## TASK REQUIREMENTS
Write out the full passage below on sleep apnea risk and insulin resistance in overweight to moderately obese adults, word for word and without the items that follow it.

## SUPPLIED PASSAGE
>>>>>

This study was limited by its small size. Extremely obese individuals were also excluded from this study. Prevalence estimates for OSA among Americans with BMI > 35 kg/m2
are even higher [2
] than that of the present BMI distribution, and a case could be made to screen most individuals within this category of obesity especially since these individuals as of yet comprise a minority of Americans. We felt it important rather to focus on overweight to moderately obese individuals which make up nearly half of the U.S. population. Regardless, these study findings may not be applicable to adults who are extremely obese. While use of screening questionnaires to assess OSA risk has its advantages as discussed above, it would have been optimal to confirm our study findings with polysomnography. Nonetheless, the robustness of our results lends strength to our conclusions.
In summary, overweight to moderately obese, non-diabetic adults vary remarkably in OSA risk detectable by conventional questionnaires, and is associated with insulin resistance status. High risk for OSA and excessive daytime sleepiness is prevalent among insulin-resistant individuals, features that are relatively spared in their weight-matched insulin-sensitive counterparts. It is suggested that administration of screening questionnaires to apparently healthy, obese individuals, classified as being insulin-resistant, provides a clinically effective way to identify individuals who are likely to have undiagnosed OSA, or who are at risk for developing the syndrome.

<<<<<

## RECORDS SUPPLIED
>>>>>

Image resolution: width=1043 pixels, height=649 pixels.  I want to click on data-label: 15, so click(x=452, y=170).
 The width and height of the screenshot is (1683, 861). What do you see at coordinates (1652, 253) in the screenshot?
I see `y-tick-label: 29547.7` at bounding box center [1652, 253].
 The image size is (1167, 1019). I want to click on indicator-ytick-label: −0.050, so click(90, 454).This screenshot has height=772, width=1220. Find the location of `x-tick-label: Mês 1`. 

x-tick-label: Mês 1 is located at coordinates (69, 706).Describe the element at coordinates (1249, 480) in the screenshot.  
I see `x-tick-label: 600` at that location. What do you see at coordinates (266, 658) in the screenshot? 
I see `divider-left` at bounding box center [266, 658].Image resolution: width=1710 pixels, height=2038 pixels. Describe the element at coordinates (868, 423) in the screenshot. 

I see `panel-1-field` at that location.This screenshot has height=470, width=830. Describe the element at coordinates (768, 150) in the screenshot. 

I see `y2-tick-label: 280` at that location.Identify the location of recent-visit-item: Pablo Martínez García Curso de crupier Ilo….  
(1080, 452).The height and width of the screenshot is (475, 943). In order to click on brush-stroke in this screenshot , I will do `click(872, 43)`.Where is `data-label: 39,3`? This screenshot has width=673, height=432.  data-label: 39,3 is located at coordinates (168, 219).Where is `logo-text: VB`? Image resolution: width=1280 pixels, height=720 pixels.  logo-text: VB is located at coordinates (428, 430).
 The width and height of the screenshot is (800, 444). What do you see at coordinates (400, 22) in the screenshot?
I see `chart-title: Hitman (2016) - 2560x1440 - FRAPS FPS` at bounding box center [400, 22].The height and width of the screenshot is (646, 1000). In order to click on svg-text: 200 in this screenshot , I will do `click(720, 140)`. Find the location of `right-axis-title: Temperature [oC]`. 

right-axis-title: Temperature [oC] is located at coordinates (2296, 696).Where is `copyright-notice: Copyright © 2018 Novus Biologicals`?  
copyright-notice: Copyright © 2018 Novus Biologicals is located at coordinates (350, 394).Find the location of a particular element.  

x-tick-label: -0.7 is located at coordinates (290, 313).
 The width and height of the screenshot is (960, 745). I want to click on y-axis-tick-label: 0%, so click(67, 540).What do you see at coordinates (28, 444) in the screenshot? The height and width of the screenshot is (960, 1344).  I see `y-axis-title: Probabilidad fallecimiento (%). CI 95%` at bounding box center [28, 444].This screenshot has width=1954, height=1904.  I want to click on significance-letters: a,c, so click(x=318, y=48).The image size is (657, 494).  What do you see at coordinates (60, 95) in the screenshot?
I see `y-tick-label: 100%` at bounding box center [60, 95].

<<<<<

## ANSWER TO THE EXERCISE
This study was limited by its small size. Extremely obese individuals were also excluded from this study. Prevalence estimates for OSA among Americans with BMI > 35 kg/m2
are even higher [2
] than that of the present BMI distribution, and a case could be made to screen most individuals within this category of obesity especially since these individuals as of yet comprise a minority of Americans. We felt it important rather to focus on overweight to moderately obese individuals which make up nearly half of the U.S. population. Regardless, these study findings may not be applicable to adults who are extremely obese. While use of screening questionnaires to assess OSA risk has its advantages as discussed above, it would have been optimal to confirm our study findings with polysomnography. Nonetheless, the robustness of our results lends strength to our conclusions.
In summary, overweight to moderately obese, non-diabetic adults vary remarkably in OSA risk detectable by conventional questionnaires, and is associated with insulin resistance status. High risk for OSA and excessive daytime sleepiness is prevalent among insulin-resistant individuals, features that are relatively spared in their weight-matched insulin-sensitive counterparts. It is suggested that administration of screening questionnaires to apparently healthy, obese individuals, classified as being insulin-resistant, provides a clinically effective way to identify individuals who are likely to have undiagnosed OSA, or who are at risk for developing the syndrome.